--- DATASET EXCERPTS Enclosed Below ---

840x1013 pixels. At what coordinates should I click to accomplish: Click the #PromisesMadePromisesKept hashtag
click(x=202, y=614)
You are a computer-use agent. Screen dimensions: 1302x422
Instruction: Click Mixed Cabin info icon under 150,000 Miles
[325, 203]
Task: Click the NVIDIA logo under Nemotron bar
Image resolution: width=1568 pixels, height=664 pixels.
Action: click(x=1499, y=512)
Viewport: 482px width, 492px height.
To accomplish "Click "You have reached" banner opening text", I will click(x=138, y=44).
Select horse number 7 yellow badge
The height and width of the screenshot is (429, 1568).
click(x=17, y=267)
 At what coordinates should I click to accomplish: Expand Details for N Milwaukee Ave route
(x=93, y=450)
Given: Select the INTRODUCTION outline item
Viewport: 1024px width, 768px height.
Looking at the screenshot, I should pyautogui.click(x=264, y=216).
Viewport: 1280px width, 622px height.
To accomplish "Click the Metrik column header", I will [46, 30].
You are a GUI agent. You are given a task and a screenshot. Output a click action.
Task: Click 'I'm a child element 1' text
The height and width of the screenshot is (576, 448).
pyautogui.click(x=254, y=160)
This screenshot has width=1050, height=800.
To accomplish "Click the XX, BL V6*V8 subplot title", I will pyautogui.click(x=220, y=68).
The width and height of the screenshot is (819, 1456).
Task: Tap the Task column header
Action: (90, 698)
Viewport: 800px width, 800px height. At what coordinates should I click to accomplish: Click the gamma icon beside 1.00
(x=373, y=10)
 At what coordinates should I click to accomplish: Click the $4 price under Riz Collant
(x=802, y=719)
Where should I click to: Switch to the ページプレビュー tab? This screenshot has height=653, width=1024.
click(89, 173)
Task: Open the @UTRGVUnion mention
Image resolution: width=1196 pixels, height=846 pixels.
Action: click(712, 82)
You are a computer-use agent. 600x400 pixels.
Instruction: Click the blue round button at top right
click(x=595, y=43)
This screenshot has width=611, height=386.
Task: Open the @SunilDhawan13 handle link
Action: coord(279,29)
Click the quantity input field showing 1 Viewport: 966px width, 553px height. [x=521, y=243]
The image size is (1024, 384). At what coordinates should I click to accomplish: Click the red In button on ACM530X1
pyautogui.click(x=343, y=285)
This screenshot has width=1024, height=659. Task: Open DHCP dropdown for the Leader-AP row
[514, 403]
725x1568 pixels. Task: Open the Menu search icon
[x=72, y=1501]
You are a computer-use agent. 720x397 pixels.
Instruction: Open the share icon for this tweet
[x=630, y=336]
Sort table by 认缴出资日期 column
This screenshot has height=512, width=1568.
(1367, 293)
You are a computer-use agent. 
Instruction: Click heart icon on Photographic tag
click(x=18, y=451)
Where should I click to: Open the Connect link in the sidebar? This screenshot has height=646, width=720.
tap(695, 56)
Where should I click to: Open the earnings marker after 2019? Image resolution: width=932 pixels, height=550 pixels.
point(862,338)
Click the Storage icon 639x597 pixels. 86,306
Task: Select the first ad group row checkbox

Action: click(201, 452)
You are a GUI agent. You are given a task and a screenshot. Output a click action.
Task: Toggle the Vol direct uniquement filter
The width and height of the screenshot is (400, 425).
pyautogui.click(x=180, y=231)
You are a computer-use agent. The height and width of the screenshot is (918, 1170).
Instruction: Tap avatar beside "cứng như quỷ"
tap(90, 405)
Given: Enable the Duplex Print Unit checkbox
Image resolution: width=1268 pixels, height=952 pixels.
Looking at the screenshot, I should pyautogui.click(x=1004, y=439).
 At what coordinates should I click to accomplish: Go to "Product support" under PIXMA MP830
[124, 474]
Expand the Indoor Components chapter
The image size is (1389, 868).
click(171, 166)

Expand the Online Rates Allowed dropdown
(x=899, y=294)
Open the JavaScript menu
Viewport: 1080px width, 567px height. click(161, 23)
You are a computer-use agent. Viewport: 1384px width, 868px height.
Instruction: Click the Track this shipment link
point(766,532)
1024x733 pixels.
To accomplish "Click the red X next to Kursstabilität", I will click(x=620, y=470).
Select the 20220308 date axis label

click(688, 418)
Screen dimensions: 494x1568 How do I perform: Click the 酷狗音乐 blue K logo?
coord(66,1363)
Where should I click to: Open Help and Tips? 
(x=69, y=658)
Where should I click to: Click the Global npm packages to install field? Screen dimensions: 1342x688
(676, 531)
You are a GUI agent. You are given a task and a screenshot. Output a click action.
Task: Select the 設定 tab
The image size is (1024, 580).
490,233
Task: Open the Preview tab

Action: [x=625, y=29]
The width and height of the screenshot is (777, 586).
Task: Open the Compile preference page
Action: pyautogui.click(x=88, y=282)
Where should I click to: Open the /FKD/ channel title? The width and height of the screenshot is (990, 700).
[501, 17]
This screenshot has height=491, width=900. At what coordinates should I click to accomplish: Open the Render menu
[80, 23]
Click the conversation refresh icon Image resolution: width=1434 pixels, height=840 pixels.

--- End of Enclosed DATASET EXCERPTS ---

» PROBLEM REQUIREMENTS
Starting with the first line above and ending with the line that holds "Viewport: 1280px width, 622px height.", restate each line word for word and add nothing else.

» SOLUTION BELOW
840x1013 pixels. At what coordinates should I click to accomplish: Click the #PromisesMadePromisesKept hashtag
click(x=202, y=614)
You are a computer-use agent. Screen dimensions: 1302x422
Instruction: Click Mixed Cabin info icon under 150,000 Miles
[325, 203]
Task: Click the NVIDIA logo under Nemotron bar
Image resolution: width=1568 pixels, height=664 pixels.
Action: click(x=1499, y=512)
Viewport: 482px width, 492px height.
To accomplish "Click "You have reached" banner opening text", I will click(x=138, y=44).
Select horse number 7 yellow badge
The height and width of the screenshot is (429, 1568).
click(x=17, y=267)
 At what coordinates should I click to accomplish: Expand Details for N Milwaukee Ave route
(x=93, y=450)
Given: Select the INTRODUCTION outline item
Viewport: 1024px width, 768px height.
Looking at the screenshot, I should pyautogui.click(x=264, y=216).
Viewport: 1280px width, 622px height.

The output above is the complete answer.